Prompt: Once you reach the line containing "Image resolution: width=640", copy it and every line after it exactly, through the end of the data below.

Data shown:
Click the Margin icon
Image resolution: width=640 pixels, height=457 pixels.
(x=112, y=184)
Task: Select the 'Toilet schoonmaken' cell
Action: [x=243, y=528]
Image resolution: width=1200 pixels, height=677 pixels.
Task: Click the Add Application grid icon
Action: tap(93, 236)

Exercise result:
Image resolution: width=640 pixels, height=457 pixels.
(x=112, y=184)
Task: Select the 'Toilet schoonmaken' cell
Action: [x=243, y=528]
Image resolution: width=1200 pixels, height=677 pixels.
Task: Click the Add Application grid icon
Action: tap(93, 236)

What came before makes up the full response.